Do anybody see the same message? Do this one (NUMA node = -1) disable the nengo-dl to recognize the GPU?

drasmuss · January 14, 2019, 4:26pm

Could you do

> pip install tensorflow-gpu
> pip install nengo-dl

in a clean environment and post the full output here? Definitely something weird going on if you still aren’t getting GPU support with that.

Sorry for making you do all the legwork, but I can’t reproduce this on my end so have to test your environment specifically.

Do anybody see the same message? Do this one (NUMA node = -1) disable the nengo-dl to recognize the GPU?

I’ve never seen that message before, but it doesn’t seem like that should have anything to do with nengo-dl. nengo-dl doesn’t have any GPU logic of its own, everything is done through tensorflow, so if your tensorflow-gpu is working correctly with that warning message then nengo-dl should work as well.
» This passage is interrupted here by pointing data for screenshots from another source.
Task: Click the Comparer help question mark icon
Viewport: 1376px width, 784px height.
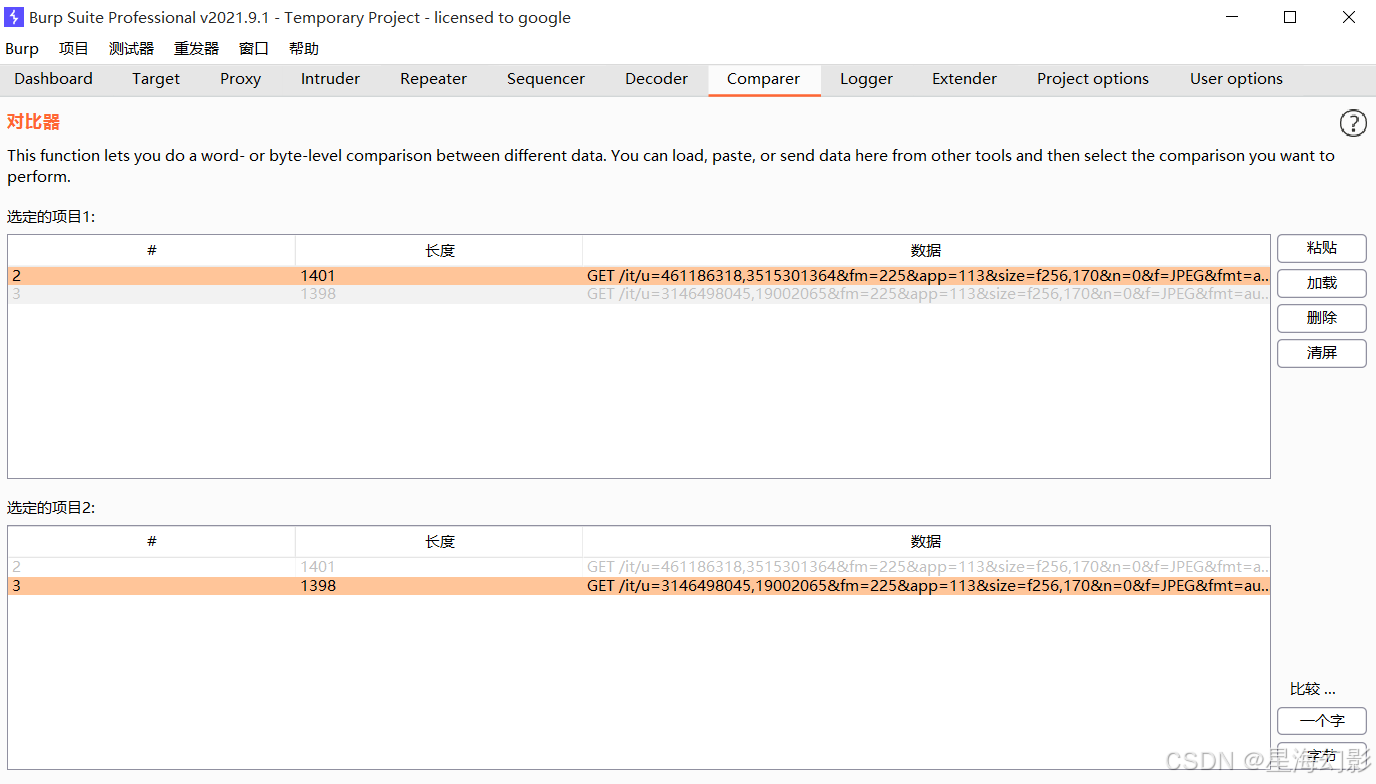Action: tap(1353, 123)
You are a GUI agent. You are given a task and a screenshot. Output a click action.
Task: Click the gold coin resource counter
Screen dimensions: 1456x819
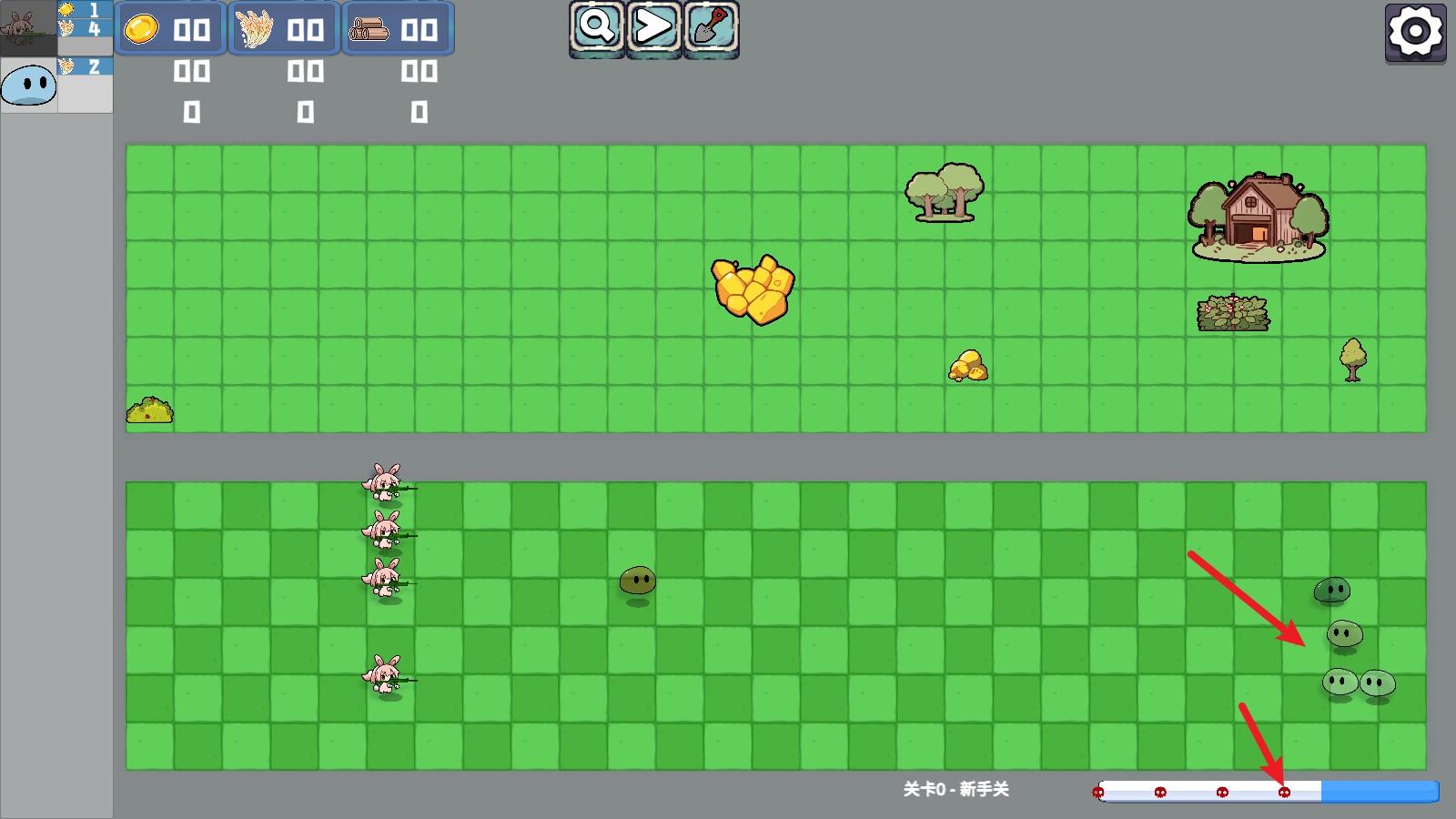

TKC_RC · January 15, 2019, 4:36pm

I have fixed the problem now. Thank you everybody for the help.
The root cause of the problem is the cuda-10 on the host system.
As using nvidia-docker, the container shows the cuda version = 9.0.
tensorflow-gpu works fine before install nengo-dl.
However, after install the nengo-dl, both tf-gpu and nengo-dl only work on CPU model.
After downgrade the cuda (version = 9.0) on the host system, everything works fine.
Thanks again.